Question

What happens when more than one "source" registered with HealthKit tracks the same activity?

For example, if I have Human tracking my activity in general, and then use Cyclemeter (which supports HealthKit in version 10.3) to track particular bike ride, both will (I assume) submit the same activity to HealthKit. Presumably it should be possible for HealthKit to recognize that these activities are likely duplicates and at least ask me how to resolve the "duplication" (much as sync conflicts are resolved). In fact, the activities contain enough data that such recognition should generally be possible to perform automatically.

Does HealthKit do this? Does it resolve duplicate recordings of the same activity (either automatically or semi-automatically)?

Was it helpful?

Solution

HealthKit is pretty smart with your data.

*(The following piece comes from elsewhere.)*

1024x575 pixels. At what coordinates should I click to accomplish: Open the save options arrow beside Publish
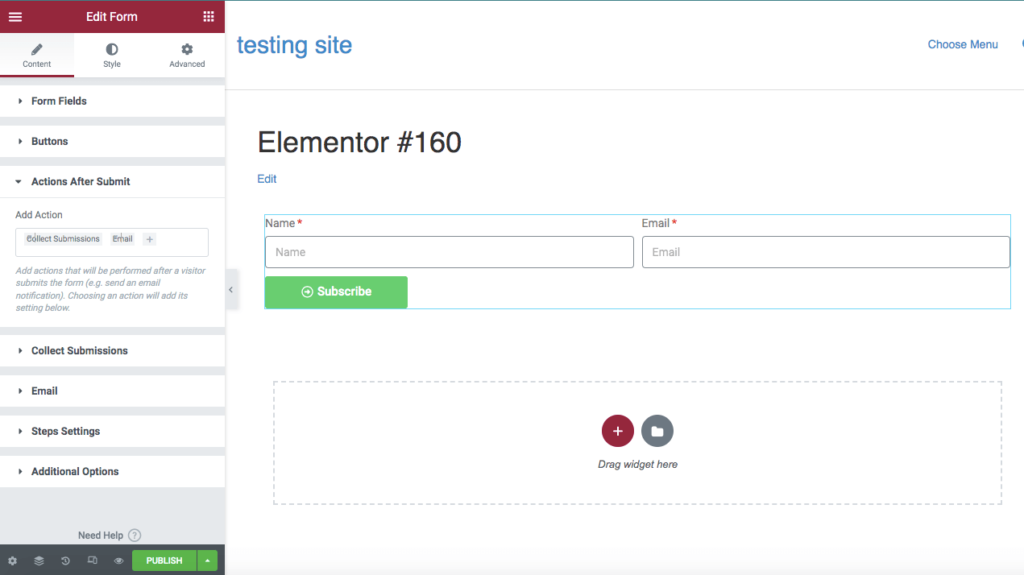[208, 561]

For every source in the Health app, you can set the priority of difference apps. Tap one of the metrics in the Health app tap Share data > Edit to drag sources in the right order.

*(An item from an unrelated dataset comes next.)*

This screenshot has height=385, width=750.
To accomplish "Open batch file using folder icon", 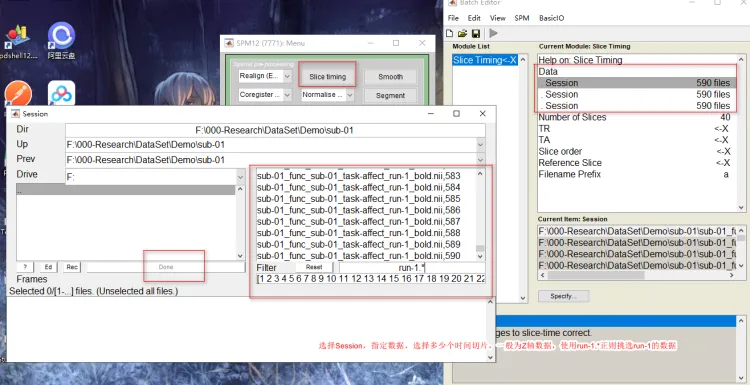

If other apps request data, HealthKit will automatically merge the datasets, probably based on timestamps. It picks the high priority app first, and fills the gaps in data with the number 2 app, etc.

This WWDC would be a great start to get a complete overview.

OTHER TIPS

As far as I researched the answer of Paul Veugen is only partially true. HealthKit does merge this Data if you use a HKStatisticsQuery or a HKStatisticsCollectionQuery. Otherwise it will be up to you, to provide a logic to merge/deduplicate the results.

One possible solution might be to use HKSourceQuery to Identify different sources and e.g. only select one.

Another might be to access the source via HKSourceRevision in the results of an HKQuery and only take the data from one source or try to compare data from the different sources. From iOS 9.3 there is also the possibility to access the different source devices using HKDevice.

Taking one device will always leave you with the possiblity, that an user did partially not use the device during the requested timespan, what will lead to missing datapoints.

Because of this priorising results will still remain painful, as Apple did not document, if the requested data will be sorted by the user defined source priority in Health.

Saying this, it might be worth looking into overlapping date ranges to identify duplicates.